We also pull the UTC offset and will store all DATE/TIME data in UTC time. This will result in more math needed up front, but more consistency for anyone that views this data. UTC can be converted to local time by determining the offset and adding it to the UTC time.

MERGE INTO dbo.sql_server_agent_job AS TARGET

USING (SELECT

sysjobs.job_id AS sql_server_agent_job_id_guid,

sysjobs.name AS sql_server_agent_job_name,

sysjobs.date_created AS job_create_datetime_utc,

sysjobs.date_modified AS job_last_modified_datetime_utc,

sysjobs.enabled AS is_enabled,

0 AS is_deleted,

ISNULL(syscategories.name, '') AS job_category_name

FROM msdb.dbo.sysjobs

LEFT JOIN msdb.dbo.syscategories

ON syscategories.category_id = sysjobs.category_id) AS SOURCE

ON (SOURCE.sql_server_agent_job_id_guid = TARGET.sql_server_agent_job_id_guid)

WHEN NOT MATCHED BY TARGET

THEN INSERT

(sql_server_agent_job_id_guid, sql_server_agent_job_name, job_create_datetime_utc, job_last_modified_datetime_utc,

is_enabled, is_deleted, job_category_name)

VALUES (

SOURCE.sql_server_agent_job_id_guid,

SOURCE.sql_server_agent_job_name,

SOURCE.job_create_datetime_utc,

SOURCE.job_last_modified_datetime_utc,

SOURCE.is_enabled,

SOURCE.is_deleted,

SOURCE.job_category_name)

WHEN MATCHED AND SOURCE.job_last_modified_datetime_utc > TARGET.job_last_modified_datetime_utc

THEN UPDATE

SET sql_server_agent_job_name = SOURCE.sql_server_agent_job_name,

job_create_datetime_utc = SOURCE.job_create_datetime_utc,

job_last_modified_datetime_utc = SOURCE.job_last_modified_datetime_utc,

is_enabled = SOURCE.is_enabled,

is_deleted = SOURCE.is_deleted,

job_category_name = SOURCE.job_category_name;

This TSQL performs a MERGE into our SQL Server Agent Job table.

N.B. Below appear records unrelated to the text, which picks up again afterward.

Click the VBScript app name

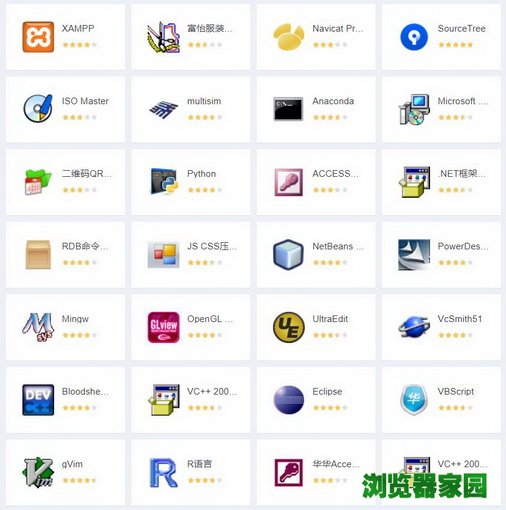[x=456, y=392]
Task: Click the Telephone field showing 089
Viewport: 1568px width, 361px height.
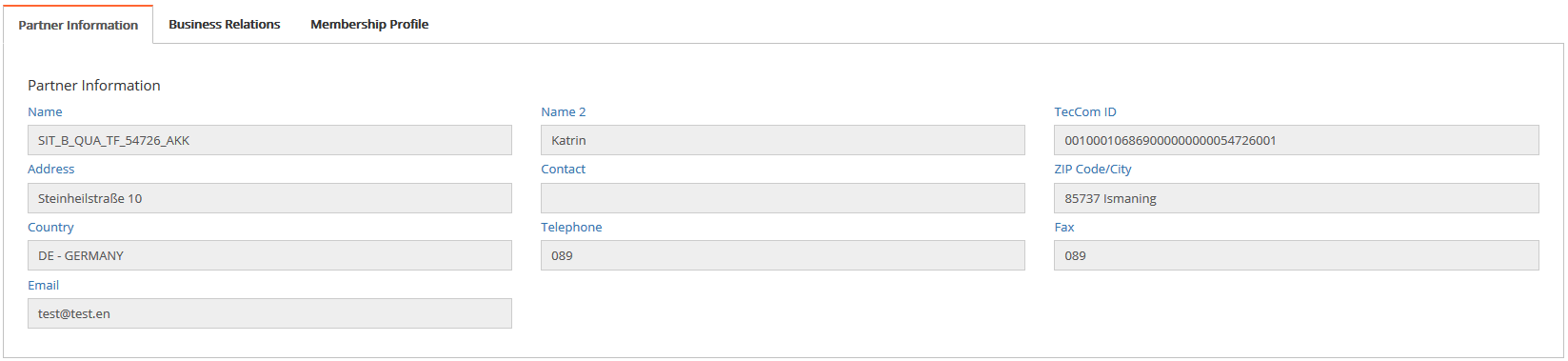Action: coord(783,255)
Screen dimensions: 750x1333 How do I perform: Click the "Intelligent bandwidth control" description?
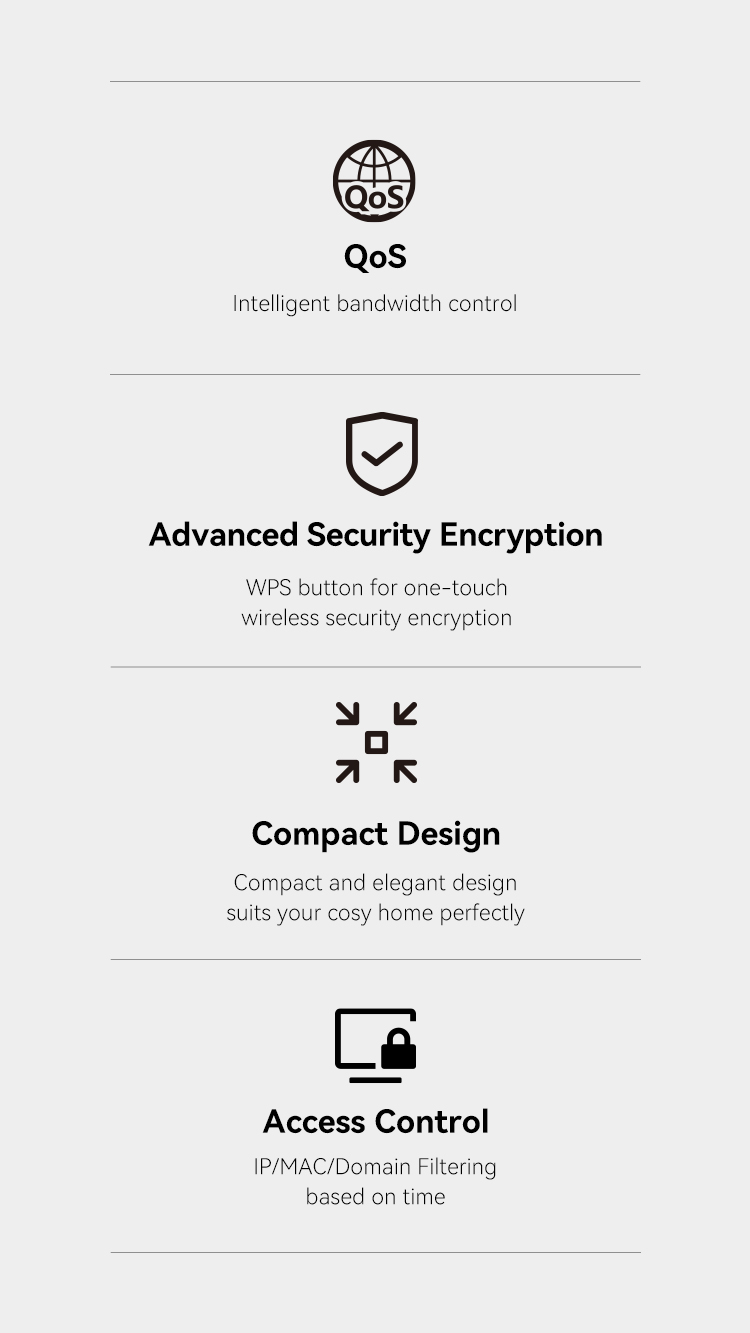(375, 303)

It matches on job_id, which is unique on each SQL Server and a reliable key for this purpose.

UPDATE sql_server_agent_job

SET is_enabled = 0,

is_deleted = 1

FROM dbo.sql_server_agent_job

LEFT JOIN msdb.dbo.sysjobs

ON sysjobs.Job_Id = sql_server_agent_job.sql_server_agent_job_id_guid

WHERE sysjobs.Job_Id IS NULL;

This additional query will check to see if any jobs no longer exist. That is, they are in sql_server_agent_job, but no longer in MSDB. We’ll flag any deleted jobs as disabled and deleted so that anyone reading this data knows that it is stored there for posterity and no longer references an active job.

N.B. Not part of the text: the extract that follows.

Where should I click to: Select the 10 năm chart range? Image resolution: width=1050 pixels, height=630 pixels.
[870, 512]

A warning before we proceed: Dates, times, and statuses within many of the MSDB tables are stored using some outdated (read: scary) conventions. They were not stored as dates, times, datetimes, or even strings. Instead, times were stored as integers. For example, 8:41:53am is stored as 84153. Run durations were stored as integers. For example, a job that ran for 00:12:53 (twelve minutes and fifty-three seconds) will be stored as 1253. Lastly, dates are stored as VARCHAR(8) strings in the format YYYYMMDD. Converting this into more useful data types is critical to being able to meaningfully report on it.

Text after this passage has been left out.